Secondo quanto riportato da un autorevole quotidiano di Rosario, il giornale “La Capital”, Dario Ventimiglia (candidato dell’USEI) ha lanciato accuse pesantissime, che non hanno risparmiato nessuno dei suoi antagonisti politici (Caselli, Merlo ma addirittura attaccando anche il padre deceduto del candidato al Senato del MAIE, Franco Tirelli). Ma cerchiamo di capire chi è Ventimiglia e di conoscere la lista in cui si presenta.
Il secondo candidato al Senato dell’USEI è uomo politicamente in linea con Bersani (PD) e – come afferma il giornale di Rosario – discepolo di Prodi. Già nel 2006 era candidato con l’ULIVO in Sudamerica, sostenuto da Antonio Di Pietro (Italia dei Valori). Invece, il Presidente dell’USEI, Eugenio Sangregorio, è uomo dichiaratamente di centrodestra. Candidato nel 2006 con l’USEI, nel 2008 con l’UDC, nel 2009 passa al PDL, nel 2010 all’MDL di Romagnoli, poi torna all’USEI. Solo poco tempo fa, in qualità di Coordinatore del Movimento delle Libertà, in Argentina, diceva in modo inequivocabile:
”Bersani proprio non capisce che il tempo dell’assistenzialismo e’ finito. Noi andiamo avanti. Che poi e’ quello che chiede anche il PdL, con Silvio Berlusconi e Angelino Alfano, e noi siamo con loro”. Così, nonostante queste dichiarazioni lo collochino chiaramente con il centrodestra, per le elezioni 2013 Sangregorio ci riprova mettendo in lista Dario Ventimiglia, un candidato di sinistra che attacca tutto e tutti utilizzando “la macchina del fango”.

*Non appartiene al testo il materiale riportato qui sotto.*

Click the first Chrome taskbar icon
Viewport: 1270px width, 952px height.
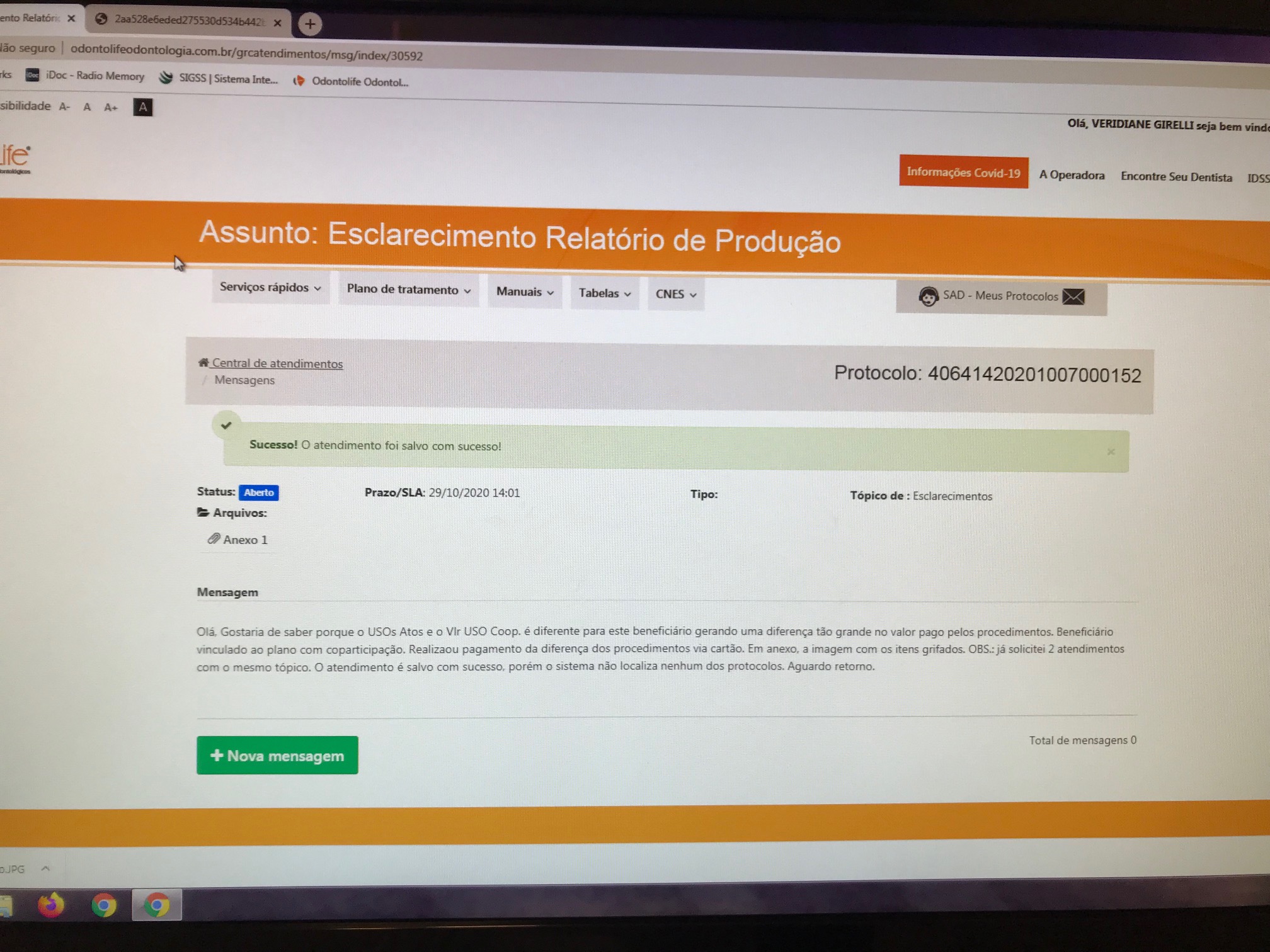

Ventimiglia non ha nessuna possibilitá di essere eletto e questo atteggiamento belligerante in realtà dimostra la sua grande debolezza politica, mentre l’atteggiamento di Sangregorio è diverso, piú moderato e sicuro di se stesso, perchè questa volta ha una possibilitá vera di diventare Deputato della Repubblica Italiana.